30:38 Dr. Alverdy’s Advice for Maintaining a Healthy Gut: Don’t overeat. Don’t eat more than you need. Try to stay lean. Eat a balanced diet of real food: fruits, vegetables and small amounts of meats. Avoid eating too much animal fat. Make sure you get exercise. That is his best advice based on current science.

32:14 Something Americans Should Know: We have embarked upon a very important aspect of science that has the potential to prevent disease in a way that we have never imagined. When the Human Genome Project came out, we thought we would find the answers to disease in our DNA. We are discovering that, through our GI tract, our environment changes the way our genes are expressed. Our modern diseases may have more to do with foods and chemicals that are harmful. Dr. Alverdy would like to see more funding for microbiome research, so we can also work on prevention and have the science to show the deep impacts of antibiotics. If autism, Alzheimer’s, and diabetes are diseases in human progress, what in human progress are we doing wrong?

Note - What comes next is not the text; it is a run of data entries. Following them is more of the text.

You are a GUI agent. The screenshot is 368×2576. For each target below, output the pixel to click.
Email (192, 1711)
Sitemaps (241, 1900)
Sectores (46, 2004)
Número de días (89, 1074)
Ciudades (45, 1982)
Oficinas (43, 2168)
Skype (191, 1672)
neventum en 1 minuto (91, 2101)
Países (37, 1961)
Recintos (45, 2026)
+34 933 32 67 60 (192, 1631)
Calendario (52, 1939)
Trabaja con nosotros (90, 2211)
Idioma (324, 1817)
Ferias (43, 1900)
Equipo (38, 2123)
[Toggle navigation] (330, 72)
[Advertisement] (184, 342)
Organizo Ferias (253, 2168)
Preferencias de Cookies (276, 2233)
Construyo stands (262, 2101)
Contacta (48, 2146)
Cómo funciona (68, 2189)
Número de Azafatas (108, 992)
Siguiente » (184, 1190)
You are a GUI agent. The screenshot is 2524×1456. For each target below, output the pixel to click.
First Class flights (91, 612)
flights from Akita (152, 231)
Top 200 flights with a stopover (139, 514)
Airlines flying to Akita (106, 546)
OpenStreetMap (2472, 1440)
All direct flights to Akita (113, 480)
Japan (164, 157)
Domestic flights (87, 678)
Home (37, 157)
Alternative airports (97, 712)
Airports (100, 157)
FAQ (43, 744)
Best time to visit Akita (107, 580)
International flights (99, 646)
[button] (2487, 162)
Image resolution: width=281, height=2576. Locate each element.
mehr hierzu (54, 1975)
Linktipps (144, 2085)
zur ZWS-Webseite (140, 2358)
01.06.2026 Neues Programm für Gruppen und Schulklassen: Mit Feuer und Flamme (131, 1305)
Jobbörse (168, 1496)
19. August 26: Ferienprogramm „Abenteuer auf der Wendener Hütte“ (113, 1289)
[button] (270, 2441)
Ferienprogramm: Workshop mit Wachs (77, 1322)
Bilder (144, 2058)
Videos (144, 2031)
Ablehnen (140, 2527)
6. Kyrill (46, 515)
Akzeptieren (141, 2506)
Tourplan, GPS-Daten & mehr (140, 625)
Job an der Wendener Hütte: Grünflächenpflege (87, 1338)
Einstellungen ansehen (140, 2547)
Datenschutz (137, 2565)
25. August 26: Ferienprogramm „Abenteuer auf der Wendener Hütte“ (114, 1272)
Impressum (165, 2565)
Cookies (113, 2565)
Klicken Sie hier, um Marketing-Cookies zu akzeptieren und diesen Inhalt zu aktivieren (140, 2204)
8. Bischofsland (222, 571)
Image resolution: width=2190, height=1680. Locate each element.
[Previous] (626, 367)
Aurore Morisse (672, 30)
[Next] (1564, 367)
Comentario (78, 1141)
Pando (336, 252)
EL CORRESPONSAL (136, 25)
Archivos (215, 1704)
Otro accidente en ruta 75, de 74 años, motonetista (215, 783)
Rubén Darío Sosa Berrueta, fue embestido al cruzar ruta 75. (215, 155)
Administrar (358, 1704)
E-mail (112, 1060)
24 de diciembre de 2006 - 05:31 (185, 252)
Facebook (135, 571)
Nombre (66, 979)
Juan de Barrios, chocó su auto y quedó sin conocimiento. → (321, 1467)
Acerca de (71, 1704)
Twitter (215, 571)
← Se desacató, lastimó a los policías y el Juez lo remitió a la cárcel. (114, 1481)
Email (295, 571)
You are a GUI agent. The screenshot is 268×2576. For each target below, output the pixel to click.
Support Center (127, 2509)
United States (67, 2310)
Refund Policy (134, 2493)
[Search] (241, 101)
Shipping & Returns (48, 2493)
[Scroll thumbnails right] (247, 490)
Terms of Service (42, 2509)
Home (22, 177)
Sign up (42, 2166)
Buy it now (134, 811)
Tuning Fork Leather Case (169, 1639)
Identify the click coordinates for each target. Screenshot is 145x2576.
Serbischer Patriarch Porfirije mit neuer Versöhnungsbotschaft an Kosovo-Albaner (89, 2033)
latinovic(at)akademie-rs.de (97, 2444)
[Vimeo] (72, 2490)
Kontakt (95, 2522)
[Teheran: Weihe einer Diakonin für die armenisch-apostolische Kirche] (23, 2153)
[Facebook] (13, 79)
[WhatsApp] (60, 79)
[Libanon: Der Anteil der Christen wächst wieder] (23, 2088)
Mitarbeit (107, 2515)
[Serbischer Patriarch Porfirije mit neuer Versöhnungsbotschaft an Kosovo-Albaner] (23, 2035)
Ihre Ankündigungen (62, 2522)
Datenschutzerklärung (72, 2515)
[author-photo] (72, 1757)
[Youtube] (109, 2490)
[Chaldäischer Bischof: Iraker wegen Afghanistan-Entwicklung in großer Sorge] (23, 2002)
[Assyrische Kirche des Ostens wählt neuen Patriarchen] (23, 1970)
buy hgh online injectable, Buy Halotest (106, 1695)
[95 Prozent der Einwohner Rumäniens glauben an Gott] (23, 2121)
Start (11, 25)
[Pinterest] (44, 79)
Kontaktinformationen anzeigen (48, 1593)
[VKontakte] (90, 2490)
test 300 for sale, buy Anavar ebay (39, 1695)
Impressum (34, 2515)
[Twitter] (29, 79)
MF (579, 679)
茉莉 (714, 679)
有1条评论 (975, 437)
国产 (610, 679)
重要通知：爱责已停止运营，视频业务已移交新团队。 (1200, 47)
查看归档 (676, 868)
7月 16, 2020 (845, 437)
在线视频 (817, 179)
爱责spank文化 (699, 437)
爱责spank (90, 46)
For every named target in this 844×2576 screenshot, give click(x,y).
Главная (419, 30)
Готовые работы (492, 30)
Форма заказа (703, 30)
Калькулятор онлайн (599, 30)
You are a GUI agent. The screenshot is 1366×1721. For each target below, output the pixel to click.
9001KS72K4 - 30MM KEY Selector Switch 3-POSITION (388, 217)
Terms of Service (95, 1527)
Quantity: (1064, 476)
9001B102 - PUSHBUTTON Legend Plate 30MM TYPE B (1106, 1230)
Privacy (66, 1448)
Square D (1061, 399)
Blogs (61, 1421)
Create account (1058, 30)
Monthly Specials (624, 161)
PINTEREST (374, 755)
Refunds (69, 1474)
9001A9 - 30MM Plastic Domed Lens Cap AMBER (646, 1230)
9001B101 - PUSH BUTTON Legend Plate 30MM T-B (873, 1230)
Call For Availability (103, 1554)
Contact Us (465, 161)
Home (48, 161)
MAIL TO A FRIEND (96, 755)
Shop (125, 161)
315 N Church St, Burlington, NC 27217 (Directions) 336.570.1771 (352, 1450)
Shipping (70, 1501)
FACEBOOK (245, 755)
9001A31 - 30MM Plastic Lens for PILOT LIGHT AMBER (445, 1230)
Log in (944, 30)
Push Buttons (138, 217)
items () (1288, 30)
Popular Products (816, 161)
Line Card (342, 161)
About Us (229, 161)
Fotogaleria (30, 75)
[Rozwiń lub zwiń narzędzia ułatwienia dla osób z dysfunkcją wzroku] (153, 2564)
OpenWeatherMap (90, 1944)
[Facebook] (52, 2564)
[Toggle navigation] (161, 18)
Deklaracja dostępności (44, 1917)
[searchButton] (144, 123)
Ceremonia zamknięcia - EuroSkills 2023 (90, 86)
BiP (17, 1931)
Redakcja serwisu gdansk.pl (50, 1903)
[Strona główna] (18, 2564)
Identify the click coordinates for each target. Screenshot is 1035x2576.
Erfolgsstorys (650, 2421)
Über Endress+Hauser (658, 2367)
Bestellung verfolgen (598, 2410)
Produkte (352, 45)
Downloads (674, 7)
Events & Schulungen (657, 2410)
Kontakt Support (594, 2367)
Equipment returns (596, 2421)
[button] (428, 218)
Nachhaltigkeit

35:18 Dr. Alverdy’s Next Projects: He is working to implement an exciting new trial which includes 20 of the premier university medical centers. The study will be on the anastomotic leak. This happens when a surgeon cuts away part of your intestine and sews the ends together. In 5 to 7% of patients, even though the stitching is near perfect, it leaks. Anastomotic leaks are very serious, causing you to be very sick and maybe die. In animal studies, it has been proven that this leakage is linked with bad microbiome bacteria lingering at the site of the incision. The goal of the study is to show that it is the case in humans and to find a way to prevent it. If the results are what they anticipate, it will be a game changer.